Personal information
- Date of birth: 27 January 1990 (age 35)
- Place of birth: Taranto, Italy
- Position(s): Forward

Senior career*
- Years: Team / Apps / (Gls)
- 2007–2008: Potenza /  / (6)
- 2008–2011: Francavilla /  / (6)
- 2012: Real Metapontino /  / (8)
- 2013: York Region Shooters B /  / (22)
- 2012-2013: Tursi /  / (7)
- 2014–2015: Rotunda Maris /  / (53)
- 2015–2016: York Region Shooters
- 2016: Atlántico
- 2016–2017: Santarcangiolese /  / (15)
- 2017: York Region Shooters
- 2017–2018: Santarcangiolese /  / (17)
- 2018–2019: Paternicum /  / (12)
- 2019–2020: Santarcangiolese /  / (18)
- 2021–: Corleto Perticara /  / (27)

International career
- Italy (minifootball)

= Nicola Di Sanza =

Italian footballer

Nicola Di Sanza (born 27 January 1990) is an Italian footballer playing with asd Corleto perticara in the Promozione.

== Playing career ==
Di Sanza played in Serie D with F.C. Francavilla in 2008. In 2012, he played with A.S.D. Real Metapontino in the Eccellenza. He played abroad in the Canadian Soccer League with the York Region Shooters. He returned home in 2014 to play with ASD Rotunda Maris in the Promozione. He returned to the Canadian Soccer League for the 2015 season.

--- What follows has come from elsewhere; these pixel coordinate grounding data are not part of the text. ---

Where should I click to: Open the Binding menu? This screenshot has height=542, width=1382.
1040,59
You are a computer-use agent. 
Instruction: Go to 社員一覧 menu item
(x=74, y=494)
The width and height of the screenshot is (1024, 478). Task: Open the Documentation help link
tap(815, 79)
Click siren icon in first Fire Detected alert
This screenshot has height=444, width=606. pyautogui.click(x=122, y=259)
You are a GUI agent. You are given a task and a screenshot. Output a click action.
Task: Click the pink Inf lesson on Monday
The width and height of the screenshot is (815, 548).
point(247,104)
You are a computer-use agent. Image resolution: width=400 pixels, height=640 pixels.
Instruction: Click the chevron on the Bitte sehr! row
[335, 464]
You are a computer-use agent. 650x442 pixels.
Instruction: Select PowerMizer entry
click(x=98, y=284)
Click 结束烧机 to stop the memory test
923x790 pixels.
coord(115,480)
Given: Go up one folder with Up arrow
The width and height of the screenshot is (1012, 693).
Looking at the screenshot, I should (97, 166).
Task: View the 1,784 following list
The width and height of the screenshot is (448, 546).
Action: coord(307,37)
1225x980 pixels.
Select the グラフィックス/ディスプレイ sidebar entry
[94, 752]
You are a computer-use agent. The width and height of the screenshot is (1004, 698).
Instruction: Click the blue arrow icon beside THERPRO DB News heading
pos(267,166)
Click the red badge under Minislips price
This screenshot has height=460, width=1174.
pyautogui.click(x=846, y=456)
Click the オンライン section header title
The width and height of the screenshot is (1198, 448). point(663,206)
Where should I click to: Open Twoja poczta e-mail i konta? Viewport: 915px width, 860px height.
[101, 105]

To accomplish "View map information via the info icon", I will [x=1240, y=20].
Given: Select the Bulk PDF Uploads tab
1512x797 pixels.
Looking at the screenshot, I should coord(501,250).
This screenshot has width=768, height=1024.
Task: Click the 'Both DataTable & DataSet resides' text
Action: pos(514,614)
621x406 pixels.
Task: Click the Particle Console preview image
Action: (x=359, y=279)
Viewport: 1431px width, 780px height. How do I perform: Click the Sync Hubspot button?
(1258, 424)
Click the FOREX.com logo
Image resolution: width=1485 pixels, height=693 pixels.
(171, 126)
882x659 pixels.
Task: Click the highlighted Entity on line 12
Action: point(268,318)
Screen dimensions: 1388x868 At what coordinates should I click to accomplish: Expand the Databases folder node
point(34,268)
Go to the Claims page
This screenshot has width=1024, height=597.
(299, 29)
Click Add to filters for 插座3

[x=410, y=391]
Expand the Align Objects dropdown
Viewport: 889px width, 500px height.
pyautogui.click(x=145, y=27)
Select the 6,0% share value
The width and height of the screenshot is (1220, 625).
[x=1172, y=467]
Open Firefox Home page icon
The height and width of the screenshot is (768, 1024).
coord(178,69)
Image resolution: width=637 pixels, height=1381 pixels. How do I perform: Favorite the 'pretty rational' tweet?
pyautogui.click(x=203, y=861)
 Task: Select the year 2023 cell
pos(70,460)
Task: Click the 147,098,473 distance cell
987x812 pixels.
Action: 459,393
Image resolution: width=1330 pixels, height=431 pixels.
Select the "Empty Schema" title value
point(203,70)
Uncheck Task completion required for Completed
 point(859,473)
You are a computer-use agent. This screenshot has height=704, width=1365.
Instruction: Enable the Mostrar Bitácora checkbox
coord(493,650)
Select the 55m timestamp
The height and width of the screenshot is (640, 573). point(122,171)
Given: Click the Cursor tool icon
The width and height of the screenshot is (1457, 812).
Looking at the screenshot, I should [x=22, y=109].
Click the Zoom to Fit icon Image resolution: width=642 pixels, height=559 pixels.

In 2016, he was transferred to Atlántico FC in the Liga Dominicana de Fútbol, where he played in the 2016 CFU Club Championship. Shortly after his contract was terminated he returned to the York Region Shooters for the remainder of the 2016 season. In 2017, he returned home to play with Santarcangiese, and in 2018 was signed by Paternicum.